Given information START

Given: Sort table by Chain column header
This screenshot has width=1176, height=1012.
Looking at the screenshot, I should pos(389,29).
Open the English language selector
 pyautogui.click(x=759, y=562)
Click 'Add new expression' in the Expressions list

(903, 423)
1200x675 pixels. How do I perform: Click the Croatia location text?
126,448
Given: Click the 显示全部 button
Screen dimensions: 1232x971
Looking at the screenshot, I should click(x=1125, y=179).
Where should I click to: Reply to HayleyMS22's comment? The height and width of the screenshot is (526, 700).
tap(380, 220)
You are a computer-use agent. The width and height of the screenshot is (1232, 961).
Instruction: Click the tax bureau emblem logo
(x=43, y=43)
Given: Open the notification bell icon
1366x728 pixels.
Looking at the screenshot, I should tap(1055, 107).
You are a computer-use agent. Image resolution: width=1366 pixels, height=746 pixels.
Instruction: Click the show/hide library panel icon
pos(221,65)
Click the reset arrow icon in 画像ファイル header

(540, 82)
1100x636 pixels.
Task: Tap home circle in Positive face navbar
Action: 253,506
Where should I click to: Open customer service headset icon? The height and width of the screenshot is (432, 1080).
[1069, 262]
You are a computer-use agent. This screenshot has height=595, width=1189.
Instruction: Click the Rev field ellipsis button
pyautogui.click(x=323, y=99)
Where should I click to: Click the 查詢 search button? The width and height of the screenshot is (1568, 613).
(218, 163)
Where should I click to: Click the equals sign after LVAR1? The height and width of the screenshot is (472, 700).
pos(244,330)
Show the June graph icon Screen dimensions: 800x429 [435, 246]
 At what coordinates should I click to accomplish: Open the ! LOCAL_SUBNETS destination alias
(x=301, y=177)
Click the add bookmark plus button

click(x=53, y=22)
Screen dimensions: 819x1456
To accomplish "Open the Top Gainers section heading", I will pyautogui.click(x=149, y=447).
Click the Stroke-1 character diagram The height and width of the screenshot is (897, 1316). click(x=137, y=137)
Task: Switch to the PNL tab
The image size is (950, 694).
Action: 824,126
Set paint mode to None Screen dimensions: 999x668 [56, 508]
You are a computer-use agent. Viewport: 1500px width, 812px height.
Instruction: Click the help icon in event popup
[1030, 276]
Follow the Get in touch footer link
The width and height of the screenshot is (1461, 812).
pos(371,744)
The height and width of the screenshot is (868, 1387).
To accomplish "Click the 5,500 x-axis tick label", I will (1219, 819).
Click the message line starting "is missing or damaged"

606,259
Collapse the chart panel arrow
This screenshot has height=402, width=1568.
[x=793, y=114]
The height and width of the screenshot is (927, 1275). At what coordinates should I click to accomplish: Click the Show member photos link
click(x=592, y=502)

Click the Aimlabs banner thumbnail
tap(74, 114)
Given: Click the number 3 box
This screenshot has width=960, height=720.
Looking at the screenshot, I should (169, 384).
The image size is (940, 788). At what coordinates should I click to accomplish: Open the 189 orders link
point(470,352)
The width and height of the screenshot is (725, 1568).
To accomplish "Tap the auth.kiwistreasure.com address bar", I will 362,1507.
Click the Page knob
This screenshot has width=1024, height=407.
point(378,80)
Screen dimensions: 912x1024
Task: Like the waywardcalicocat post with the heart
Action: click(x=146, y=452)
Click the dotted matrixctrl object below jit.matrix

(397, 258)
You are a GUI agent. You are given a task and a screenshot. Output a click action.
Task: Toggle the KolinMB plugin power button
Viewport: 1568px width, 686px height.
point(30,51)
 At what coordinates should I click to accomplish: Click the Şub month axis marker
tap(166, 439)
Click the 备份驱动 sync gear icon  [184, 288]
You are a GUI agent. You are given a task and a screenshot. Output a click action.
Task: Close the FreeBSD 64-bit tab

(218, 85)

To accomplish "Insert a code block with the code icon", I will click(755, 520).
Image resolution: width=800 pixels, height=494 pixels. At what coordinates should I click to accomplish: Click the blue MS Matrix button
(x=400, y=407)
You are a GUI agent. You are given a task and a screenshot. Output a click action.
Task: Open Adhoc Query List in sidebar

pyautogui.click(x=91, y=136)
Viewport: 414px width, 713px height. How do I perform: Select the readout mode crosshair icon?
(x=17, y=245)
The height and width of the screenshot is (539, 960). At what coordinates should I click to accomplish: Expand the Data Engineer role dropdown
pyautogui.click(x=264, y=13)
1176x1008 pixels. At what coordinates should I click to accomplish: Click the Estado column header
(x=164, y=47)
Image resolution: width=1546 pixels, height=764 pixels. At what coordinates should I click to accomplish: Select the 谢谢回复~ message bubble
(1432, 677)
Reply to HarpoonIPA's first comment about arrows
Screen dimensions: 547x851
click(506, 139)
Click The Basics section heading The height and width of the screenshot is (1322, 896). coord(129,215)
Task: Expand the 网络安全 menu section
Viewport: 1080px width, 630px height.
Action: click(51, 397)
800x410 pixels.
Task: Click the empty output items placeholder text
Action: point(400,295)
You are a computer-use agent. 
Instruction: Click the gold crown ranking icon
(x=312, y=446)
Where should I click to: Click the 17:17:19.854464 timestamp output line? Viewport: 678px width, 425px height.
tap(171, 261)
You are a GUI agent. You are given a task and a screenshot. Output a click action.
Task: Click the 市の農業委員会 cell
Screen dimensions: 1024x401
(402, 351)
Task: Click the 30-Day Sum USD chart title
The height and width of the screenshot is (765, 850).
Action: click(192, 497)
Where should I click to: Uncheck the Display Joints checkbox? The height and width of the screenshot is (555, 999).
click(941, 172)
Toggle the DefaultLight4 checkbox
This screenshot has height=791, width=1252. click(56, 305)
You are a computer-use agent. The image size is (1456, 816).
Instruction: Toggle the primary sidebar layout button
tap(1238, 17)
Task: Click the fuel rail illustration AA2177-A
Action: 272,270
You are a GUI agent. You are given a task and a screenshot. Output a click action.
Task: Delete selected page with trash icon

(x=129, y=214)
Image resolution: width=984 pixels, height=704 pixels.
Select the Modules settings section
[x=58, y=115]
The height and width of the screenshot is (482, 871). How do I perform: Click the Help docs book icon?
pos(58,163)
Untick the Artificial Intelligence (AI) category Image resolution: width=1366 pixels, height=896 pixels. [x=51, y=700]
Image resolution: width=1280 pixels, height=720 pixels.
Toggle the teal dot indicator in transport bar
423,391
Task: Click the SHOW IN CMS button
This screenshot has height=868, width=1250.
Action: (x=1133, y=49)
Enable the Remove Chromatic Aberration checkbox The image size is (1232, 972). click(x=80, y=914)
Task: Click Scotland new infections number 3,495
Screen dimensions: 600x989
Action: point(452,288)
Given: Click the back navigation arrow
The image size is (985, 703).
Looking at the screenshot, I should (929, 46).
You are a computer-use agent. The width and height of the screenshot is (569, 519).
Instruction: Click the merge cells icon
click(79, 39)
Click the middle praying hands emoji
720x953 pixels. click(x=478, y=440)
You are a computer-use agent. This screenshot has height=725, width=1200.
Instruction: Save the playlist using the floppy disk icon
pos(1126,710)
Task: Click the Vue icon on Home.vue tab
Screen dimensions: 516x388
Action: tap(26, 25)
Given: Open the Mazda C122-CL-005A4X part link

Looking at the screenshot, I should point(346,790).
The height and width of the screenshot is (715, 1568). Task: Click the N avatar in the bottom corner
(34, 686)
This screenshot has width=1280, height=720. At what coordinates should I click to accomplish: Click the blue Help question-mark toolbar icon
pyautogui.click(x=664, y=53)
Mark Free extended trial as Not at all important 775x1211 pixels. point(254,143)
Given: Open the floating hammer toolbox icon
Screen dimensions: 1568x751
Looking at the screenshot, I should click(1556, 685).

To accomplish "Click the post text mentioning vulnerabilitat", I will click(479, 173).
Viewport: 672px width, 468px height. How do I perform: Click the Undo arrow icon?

Given information END

__Problem__: Tell how many lines above hold "heading", nothing more.

__Output of the exercise__: 2